What you will do: Within the data that follows, set down exactly the lines from the one containing "Agence mobile (368, 2484)" through the one containing "iSoft (142, 2497)", both ends included.
Start of Information
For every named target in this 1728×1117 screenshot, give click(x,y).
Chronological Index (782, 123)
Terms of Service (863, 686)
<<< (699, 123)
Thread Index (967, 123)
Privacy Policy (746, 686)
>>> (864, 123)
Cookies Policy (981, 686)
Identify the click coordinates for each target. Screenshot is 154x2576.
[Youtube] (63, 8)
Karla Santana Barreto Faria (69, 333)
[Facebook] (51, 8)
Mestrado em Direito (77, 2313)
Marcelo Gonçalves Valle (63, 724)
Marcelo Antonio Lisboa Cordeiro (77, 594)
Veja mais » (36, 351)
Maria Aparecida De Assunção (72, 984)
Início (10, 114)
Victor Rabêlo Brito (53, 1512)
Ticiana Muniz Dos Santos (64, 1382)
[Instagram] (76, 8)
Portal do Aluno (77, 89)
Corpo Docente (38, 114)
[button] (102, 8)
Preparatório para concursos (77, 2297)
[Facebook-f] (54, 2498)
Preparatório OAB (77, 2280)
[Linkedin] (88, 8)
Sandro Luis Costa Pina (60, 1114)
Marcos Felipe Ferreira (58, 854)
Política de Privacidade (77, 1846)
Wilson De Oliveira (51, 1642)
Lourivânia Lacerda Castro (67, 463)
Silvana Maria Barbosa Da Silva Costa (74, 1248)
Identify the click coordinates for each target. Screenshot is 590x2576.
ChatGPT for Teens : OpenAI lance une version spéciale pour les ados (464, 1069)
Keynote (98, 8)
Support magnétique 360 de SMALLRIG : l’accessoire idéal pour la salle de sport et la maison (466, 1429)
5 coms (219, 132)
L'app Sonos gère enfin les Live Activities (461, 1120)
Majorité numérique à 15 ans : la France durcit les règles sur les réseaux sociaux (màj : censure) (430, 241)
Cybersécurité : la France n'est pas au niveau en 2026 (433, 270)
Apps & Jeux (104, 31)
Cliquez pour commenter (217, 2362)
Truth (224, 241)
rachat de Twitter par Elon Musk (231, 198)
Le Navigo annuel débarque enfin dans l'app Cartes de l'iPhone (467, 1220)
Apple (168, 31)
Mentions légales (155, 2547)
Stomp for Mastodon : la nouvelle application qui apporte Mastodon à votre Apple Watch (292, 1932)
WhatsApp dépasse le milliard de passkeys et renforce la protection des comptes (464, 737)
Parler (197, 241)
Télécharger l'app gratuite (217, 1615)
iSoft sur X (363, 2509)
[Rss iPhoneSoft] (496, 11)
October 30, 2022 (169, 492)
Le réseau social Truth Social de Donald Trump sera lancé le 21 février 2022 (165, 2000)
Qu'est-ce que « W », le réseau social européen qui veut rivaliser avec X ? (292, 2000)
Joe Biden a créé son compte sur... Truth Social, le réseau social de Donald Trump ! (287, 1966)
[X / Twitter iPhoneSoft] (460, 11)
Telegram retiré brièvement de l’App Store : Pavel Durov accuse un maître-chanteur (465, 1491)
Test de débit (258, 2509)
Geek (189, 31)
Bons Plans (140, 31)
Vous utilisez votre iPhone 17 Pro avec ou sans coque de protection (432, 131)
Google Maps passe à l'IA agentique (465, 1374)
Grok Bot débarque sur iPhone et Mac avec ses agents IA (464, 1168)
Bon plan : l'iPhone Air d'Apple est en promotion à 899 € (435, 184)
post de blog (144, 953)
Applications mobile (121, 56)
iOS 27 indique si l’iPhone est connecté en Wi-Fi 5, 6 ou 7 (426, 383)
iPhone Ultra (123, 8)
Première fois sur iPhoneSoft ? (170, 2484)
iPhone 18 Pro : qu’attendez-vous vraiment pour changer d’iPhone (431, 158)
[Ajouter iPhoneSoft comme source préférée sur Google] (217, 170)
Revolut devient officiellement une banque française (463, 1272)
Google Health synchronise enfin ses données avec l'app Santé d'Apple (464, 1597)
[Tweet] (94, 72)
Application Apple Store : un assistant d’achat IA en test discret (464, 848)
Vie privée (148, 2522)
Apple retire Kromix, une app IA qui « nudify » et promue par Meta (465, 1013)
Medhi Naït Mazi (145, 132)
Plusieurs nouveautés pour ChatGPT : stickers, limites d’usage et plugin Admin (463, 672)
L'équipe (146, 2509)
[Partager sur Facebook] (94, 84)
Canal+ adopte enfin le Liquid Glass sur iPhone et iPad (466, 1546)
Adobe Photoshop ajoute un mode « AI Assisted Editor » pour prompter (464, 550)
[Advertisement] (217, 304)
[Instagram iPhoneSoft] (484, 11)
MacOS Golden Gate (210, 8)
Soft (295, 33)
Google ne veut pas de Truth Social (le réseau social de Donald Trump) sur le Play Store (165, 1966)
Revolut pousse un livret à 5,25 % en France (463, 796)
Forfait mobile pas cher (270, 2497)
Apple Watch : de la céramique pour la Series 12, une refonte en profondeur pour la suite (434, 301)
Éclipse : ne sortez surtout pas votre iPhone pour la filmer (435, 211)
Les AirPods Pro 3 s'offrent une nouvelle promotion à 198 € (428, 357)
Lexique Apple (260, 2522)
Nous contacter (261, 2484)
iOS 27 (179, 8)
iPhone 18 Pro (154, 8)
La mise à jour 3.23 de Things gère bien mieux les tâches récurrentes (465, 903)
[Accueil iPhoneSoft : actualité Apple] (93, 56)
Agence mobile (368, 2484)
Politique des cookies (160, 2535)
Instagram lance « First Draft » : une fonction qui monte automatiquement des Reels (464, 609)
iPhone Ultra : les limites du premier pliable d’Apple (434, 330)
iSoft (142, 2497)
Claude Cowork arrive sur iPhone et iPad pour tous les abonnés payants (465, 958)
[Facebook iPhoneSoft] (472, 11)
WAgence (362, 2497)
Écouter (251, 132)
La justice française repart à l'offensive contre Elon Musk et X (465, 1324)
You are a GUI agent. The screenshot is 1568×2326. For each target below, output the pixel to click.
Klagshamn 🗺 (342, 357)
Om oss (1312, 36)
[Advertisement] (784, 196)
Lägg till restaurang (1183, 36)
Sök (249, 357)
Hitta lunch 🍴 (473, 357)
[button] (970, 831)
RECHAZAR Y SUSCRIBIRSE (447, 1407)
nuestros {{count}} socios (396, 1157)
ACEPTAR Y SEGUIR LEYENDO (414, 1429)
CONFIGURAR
End of Information
Result below:
Agence mobile (368, 2484)
Politique des cookies (160, 2535)
Instagram lance « First Draft » : une fonction qui monte automatiquement des Reels (464, 609)
iPhone Ultra : les limites du premier pliable d’Apple (434, 330)
iSoft (142, 2497)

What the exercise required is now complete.